Caesar Cipher Toolkit

Command-line tool for encoding and decoding Caesar cipher with frequency analysis and automatic shift detection. Supports multiple languages with statistical analysis.

Table of Contents


What is Caesar Cipher?

The Caesar cipher is one of the oldest and simplest encryption techniques. Named after Julius Caesar, who used it to protect military messages, it works by shifting each letter in the plaintext by a fixed number of positions in the alphabet.

Example:

  • Original text: HELLO
  • Shift: 3
  • Encrypted text: KHOOR

Each letter is shifted 3 positions forward: H→K, E→H, L→O, O→R.

How It Works

  1. Encoding: Each letter is replaced by the letter that is N positions ahead in the alphabet
  2. Decoding: Each letter is shifted back by N positions to reveal the original text
  3. Wrapping: When reaching the end of the alphabet, it wraps around (Z+1 = A)

Features

Multiple Commands:

  • Encode text with any shift (1-25)
  • Decode text with known shift
  • Automatic decoding without knowing the shift
  • ROT13 encoding/decoding
  • Brute force all 26 possible shifts

Multi-Language Support:

  • English
  • French
  • Spanish
  • German

Advanced Statistical Analysis:

  • Frequency analysis of letters, digrams, and trigrams
  • First and last letter analysis
  • Monogram detection
  • Weighted scoring system

Installation

# Clone the repository
git clone https://github.com/yanntroadec/caesar-cipher-toolkit
cd caesar-cipher-toolkit

# Install dependencies
npm install

Commands

1. Encode

Encrypt text using Caesar cipher with a specified shift.

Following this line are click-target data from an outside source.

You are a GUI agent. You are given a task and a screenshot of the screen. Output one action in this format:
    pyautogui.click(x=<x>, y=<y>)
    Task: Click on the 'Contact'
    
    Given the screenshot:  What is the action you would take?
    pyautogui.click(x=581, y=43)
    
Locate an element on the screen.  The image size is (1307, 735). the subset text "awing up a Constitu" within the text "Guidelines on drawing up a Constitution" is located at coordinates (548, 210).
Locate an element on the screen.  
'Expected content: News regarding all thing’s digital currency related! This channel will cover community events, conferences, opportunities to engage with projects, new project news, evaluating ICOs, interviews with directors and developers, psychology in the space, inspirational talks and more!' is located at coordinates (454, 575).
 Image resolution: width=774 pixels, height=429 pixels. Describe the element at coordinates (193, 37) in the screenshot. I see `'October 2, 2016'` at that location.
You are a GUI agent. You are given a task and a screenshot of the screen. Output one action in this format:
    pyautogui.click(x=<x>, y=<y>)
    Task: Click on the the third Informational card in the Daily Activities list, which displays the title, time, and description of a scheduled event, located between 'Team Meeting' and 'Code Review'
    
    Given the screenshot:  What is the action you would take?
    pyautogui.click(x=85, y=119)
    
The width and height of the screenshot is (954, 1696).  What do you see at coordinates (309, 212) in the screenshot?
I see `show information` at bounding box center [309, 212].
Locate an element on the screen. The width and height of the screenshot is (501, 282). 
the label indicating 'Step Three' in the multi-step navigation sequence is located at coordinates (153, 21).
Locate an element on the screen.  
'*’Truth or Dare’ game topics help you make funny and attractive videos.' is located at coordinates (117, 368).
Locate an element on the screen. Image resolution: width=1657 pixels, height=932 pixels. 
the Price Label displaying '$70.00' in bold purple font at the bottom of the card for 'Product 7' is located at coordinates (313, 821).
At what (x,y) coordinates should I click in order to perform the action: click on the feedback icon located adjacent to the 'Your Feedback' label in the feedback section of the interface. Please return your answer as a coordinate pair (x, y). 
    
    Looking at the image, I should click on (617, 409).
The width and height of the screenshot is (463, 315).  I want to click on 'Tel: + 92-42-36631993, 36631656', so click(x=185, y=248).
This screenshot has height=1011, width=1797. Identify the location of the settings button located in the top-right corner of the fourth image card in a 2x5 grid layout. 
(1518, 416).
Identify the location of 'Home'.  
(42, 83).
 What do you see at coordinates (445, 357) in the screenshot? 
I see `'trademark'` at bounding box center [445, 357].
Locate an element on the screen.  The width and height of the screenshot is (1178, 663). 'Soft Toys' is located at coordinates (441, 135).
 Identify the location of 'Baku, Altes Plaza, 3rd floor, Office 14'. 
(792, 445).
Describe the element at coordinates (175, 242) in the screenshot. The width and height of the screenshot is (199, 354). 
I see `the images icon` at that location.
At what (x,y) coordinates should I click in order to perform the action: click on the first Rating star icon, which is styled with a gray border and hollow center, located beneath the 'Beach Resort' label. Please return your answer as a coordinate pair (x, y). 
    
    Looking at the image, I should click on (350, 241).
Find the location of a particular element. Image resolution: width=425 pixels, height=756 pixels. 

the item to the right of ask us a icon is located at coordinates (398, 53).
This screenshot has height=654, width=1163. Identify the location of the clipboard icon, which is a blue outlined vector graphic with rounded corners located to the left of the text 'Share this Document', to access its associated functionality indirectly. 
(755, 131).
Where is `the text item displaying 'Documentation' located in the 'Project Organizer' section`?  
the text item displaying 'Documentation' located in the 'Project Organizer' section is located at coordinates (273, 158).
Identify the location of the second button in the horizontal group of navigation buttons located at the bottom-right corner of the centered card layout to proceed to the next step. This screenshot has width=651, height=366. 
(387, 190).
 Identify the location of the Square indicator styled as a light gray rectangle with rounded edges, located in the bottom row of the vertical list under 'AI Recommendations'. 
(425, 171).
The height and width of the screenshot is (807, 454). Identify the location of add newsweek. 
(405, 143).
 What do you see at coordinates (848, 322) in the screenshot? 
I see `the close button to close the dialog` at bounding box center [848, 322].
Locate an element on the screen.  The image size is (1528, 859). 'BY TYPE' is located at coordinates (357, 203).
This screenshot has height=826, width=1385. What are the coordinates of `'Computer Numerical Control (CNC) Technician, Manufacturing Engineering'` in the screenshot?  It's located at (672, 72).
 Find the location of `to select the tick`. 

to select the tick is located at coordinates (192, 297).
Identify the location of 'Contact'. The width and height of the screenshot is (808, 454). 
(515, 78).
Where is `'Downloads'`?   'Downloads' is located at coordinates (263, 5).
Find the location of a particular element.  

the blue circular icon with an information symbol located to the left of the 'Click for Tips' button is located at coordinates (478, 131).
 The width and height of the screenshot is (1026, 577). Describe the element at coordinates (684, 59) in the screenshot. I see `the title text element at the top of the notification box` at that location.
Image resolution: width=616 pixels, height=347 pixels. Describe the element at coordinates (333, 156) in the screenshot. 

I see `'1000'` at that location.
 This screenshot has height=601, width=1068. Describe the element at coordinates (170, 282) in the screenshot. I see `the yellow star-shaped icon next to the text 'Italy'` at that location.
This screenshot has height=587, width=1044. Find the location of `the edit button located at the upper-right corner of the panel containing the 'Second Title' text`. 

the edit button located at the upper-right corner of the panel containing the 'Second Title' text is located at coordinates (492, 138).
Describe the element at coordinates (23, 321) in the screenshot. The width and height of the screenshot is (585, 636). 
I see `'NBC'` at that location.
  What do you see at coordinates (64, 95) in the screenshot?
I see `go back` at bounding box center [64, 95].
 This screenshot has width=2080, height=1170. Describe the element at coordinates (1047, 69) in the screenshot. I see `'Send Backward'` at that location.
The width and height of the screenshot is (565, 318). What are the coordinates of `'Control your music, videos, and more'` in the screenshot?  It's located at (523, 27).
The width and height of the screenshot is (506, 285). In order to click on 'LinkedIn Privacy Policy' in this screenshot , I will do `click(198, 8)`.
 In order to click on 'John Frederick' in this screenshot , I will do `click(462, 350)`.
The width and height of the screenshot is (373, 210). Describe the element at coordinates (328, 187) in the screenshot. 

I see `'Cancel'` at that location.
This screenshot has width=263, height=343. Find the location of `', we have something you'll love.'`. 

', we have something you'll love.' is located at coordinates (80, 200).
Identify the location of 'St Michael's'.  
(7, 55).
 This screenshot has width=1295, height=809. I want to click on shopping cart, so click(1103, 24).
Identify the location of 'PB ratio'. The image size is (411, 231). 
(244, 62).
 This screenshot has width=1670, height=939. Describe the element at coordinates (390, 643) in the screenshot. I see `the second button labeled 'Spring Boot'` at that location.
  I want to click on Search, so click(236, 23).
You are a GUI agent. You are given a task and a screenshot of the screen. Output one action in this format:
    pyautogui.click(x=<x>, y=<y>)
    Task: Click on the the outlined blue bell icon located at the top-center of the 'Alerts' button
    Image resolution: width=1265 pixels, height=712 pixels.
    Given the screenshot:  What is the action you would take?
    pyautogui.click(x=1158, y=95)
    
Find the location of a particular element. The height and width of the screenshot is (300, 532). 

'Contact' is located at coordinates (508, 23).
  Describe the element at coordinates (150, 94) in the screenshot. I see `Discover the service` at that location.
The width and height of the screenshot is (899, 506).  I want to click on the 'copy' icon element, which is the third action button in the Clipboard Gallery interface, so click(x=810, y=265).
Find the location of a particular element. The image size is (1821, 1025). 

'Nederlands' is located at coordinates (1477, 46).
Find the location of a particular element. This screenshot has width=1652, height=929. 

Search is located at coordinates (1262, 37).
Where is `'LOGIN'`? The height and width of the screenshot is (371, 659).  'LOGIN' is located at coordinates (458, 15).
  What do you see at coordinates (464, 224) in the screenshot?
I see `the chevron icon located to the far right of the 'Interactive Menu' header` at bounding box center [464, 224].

node index.js encode "<text>" <shift>

Example:

node index.js encode "Hello World" 3
# Output: Khoor Zruog

Parameters:

  • <text>: Text to encode (required)
  • <shift>: Shift value between 1 and 25 (required)

2. Decode

Decrypt text when you know the shift value.

node index.js decode "<text>" <shift>

Example:

node index.js decode "Khoor Zruog" 3
# Output: Hello World

Parameters:

  • <text>: Encrypted text (required)
  • <shift>: The shift value used for encoding (required)

3. Auto (Automatic Decoding) | RECOMMENDED !

Automatically decrypt text without knowing the shift, using statistical analysis.

node index.js auto "<text>" [-l <language>]

Example:

node index.js auto "Jdcx mnlxmn ljnbja lryqna"
# Automatically detects shift: 9
# Output: Auto decode caesar cipher

With Language Option:

node index.js auto "<text>" -l english
node index.js auto "<text>" -l french
node index.js auto "<text>" -l spanish
node index.js auto "<text>" -l german

Parameters:

  • <text>: Encrypted text (required)
  • -l, --language: Language for analysis (default: english)

Output includes:

  • Decoded text
  • Detected shift value
  • Confidence score
  • All possible shifts ranked by probability
  • Statistics about the analysis

4. ROT13

Apply ROT13 encoding (special case with shift of 13). ROT13 is self-inverse: applying it twice returns the original text.

node index.js rot13 "<text>"

Example:

node index.js rot13 "Hello World"
# Output: Uryyb Jbeyq

node index.js rot13 "Uryyb Jbeyq"
# Output: Hello World

5. Brute Force

Try all 26 possible shifts and display the results.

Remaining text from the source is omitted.